The user account is created in the database, the email is sent to a JMS queue for processing later. The transaction is successful and committed. The user is shown a message saying that their account was created and to check their email for a confirmation link. It's possible in this case that the email is never sent due to some other error, however the user is told that the email has been sent to them. There may be some delay in getting the email sent to the user if application support has to be called in to diagnose the email problem.
NON-TRANSACTIONAL & SYNCHRONOUS
The user is created in the database, but the application gets a timeout error when it tries to send the email with the confirmation link. The user is shown an error message saying that there was an error. The application is slow and unresponsive as it waits for the connection timeout
When the mail server comes back to life and the user tries to register again, they are told their account already exists but has not been confirmed and are given the option of having the email re-sent to them.
NON-TRANSACTIONAL & ASYNCHRONOUS
The only difference between this and transactional & asynchronous is that if there is an error sending the email to the JMS queue or saving it in the database, the user account is still created but the email is never sent until the user attempts to register again.
What I'd like to know is what have other people done here? Can you recommend any other solutions other than the 4 I've mentioned above? What's a reasonable way of approaching this problem? I don't want to over-engineer a system that's dealing with the (hopefully) rare situation where my mail server goes down!

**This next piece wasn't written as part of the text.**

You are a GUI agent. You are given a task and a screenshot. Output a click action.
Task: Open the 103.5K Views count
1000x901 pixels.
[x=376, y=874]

The simplest thing to do is to code it synchronously, but are there any other pitfalls to this approach? I guess I'm wondering if there's a best practice, I couldn't find much out there by googling.
My 2 cents:
Once you have a user sign up, never roll back the registration if sending the E-Mail fails. For simple business reasons: They may not come back or re-register if it doesn't work out at the first try. Rather tolerate an incomplete registration and nag the user to confirm their E-Mail address as soon as possible.
In most cases when sending an E-Mail goes wrong, your app will not get immediate feedback anyway - non-existent E-Mail addresses on valid servers will send back a "undeliverable" message with some delay; if the mail gets eaten by a spam filter, you'll get no feedback at all; in other scenarios, it may take several minutes (greylisting) to several days (mail server temporarily down) for an E-Mail to get delivered. A synchronous approach waiting for the delivery of the mail is therefore doomed IMO. Even an immediate failure (because the user entered a obviously fake address) should never result in the registration getting rolled back.

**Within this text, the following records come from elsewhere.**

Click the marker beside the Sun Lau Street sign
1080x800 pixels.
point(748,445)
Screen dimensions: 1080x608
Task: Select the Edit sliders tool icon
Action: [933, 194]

What I would do is, make account creation as easy as possible, allow the user access to the account before it is confirmed, and then nag the hell out of them to confirm their E-Mail (if necessary, limit access to certain areas until confirmation). I would prevent the creation of a second account with the same E-Mail, though, to prevent clutter.
Make sure you allow changing the E-Mail address even if the previous address hasn't been confirmed yet, and enable the user to re-request the confirmation message to a different address.